Re: [PATCH 0/2] target: Fix v4.19-rc active I/O shutdown deadlock

From: Nicholas A. Bellinger
Date: Wed Oct 10 2018 - 00:20:21 EST


On Wed, 2018-10-10 at 03:23 +0000, Nicholas A. Bellinger wrote:
> From: Nicholas Bellinger <nab@xxxxxxxxxxxxxxx>
>
> Hi MNC, MKP & Co,
>
> While testing v4.19-rc recently with simple backend I/O error injection
> (via delayed BIO completion), I was able to trigger an end-less loop
> deadlock with recent changes in commit 00d909a107:
>
> Author: Bart Van Assche <bart.vanassche@xxxxxxx>
> Date: Fri Jun 22 14:52:53 2018 -0700
>
> scsi: target: Make the session shutdown code also wait for commands that are being aborted
>
> It comes down to an incorrect assumption wrt signals during session
> shutdown plus active I/O quiesce, which triggers an endless loop
> immediately during session shutdown as se_session->sess_list_wq
> waits for outstanding backend I/O to complete.
>
> The easiest reproduction is with iser-target or simulation with plain
> old iscsi-target/TCP ports.

For reference, attached are two debug patches and instructions to
trigger the end-less loop deadlock regression on v4.19-rc.

1) Simulate iscsi-target via iscsit_transport->iscsi_wait_conn()

This makes iscsi-target/TCP follow isert_wait_conn() code, and uses
iscsit_transport->iscsi_wait_conn() during active I/O shutdown to invoke
target_wait_for_sess_cmds() with signals pending per existing
iser-target session shutdown logic.

Useful to trigger in a VM, without a RDMA capable NIC.
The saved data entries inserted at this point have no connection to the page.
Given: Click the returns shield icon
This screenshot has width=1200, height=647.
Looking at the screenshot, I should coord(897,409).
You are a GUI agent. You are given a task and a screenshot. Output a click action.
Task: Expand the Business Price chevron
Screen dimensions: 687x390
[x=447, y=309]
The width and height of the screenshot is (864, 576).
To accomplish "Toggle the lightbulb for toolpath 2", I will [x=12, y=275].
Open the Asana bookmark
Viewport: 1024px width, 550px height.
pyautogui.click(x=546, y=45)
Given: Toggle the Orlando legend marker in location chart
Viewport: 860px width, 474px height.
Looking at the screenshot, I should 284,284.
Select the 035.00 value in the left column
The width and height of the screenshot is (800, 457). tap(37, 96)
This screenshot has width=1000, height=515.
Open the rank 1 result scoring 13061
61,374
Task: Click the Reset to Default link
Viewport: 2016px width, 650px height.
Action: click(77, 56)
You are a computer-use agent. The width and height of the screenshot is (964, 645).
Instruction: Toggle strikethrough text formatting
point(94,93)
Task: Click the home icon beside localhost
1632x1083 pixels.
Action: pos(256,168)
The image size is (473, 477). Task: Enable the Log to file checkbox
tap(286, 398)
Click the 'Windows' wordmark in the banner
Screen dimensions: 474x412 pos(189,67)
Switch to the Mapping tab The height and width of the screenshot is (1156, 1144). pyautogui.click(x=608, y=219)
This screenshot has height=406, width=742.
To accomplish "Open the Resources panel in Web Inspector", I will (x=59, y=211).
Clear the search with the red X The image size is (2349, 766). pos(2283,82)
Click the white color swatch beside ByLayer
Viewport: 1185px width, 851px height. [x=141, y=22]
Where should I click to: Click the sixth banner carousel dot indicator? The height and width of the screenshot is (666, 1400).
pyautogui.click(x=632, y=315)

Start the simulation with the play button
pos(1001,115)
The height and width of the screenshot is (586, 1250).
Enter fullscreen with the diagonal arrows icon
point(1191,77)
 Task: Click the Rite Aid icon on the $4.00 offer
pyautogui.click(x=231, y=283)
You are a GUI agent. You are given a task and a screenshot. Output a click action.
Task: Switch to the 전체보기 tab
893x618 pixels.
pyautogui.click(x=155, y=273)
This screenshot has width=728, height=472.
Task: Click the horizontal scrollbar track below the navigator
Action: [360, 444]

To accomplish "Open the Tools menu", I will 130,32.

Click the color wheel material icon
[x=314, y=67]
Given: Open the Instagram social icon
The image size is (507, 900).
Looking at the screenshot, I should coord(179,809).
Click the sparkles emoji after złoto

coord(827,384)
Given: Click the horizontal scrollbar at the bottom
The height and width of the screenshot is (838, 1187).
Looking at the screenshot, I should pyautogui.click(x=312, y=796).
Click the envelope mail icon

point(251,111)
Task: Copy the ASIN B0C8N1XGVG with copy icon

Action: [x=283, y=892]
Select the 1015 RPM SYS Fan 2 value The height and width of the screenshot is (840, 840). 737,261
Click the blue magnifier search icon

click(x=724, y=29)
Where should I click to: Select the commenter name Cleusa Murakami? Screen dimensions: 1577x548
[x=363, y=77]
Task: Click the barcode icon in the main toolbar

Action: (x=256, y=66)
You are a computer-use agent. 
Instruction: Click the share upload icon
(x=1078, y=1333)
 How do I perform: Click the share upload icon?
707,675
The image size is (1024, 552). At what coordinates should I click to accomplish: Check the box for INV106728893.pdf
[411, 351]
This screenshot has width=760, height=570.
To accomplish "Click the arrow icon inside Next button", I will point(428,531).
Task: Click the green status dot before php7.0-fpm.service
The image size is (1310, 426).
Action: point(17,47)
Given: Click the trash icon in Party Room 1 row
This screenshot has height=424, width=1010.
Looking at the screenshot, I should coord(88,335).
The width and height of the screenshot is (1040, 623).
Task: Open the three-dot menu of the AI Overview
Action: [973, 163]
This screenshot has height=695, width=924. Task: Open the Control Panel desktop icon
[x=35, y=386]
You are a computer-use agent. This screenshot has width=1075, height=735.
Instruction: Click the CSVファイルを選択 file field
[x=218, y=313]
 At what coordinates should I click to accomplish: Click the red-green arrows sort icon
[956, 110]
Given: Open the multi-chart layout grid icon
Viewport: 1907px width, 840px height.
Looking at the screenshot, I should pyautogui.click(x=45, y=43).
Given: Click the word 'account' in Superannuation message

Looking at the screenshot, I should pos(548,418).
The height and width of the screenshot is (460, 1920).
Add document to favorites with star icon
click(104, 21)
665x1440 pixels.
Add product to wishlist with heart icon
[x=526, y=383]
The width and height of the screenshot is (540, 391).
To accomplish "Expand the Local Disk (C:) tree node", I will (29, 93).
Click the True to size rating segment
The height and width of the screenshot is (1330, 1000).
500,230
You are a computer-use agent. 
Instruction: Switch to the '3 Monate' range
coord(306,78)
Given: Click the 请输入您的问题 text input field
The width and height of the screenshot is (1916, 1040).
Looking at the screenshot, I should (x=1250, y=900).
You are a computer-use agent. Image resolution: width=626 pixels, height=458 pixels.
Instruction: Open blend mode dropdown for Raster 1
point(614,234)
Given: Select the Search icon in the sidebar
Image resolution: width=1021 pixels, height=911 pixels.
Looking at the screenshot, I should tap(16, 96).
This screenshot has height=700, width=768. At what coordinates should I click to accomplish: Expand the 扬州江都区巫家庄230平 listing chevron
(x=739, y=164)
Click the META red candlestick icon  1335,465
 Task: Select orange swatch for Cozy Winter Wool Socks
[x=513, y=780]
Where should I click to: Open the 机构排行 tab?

2) Simulate IBLOCK WRITE delayed completion by 60 seconds

MNC likes to use scsi_debug for this, but I use BRD to add an arbitrary
completion delay.

-----------------------------------------------------------------------

So once an /sys/kernel/config/target/core/$IBLOCK_HBA/$IBLOCK_DEV/ has
been created + exported via /sys/kernel/config/target/iscsi/$IQN/$TPGT/,
issue a single block WRITE.

Once WRITE completion is delayed by IBLOCK, go ahead and send a 'kill
-SIGINT $PID' to iscsi_trx kthread to trigger usual iscsi/iser session
shutdown + reconnect for the connection with the outstanding delayed
I/O.

Once target_wait_for_sess_cmds() is called with signals pending, it will
immediately kill the machine.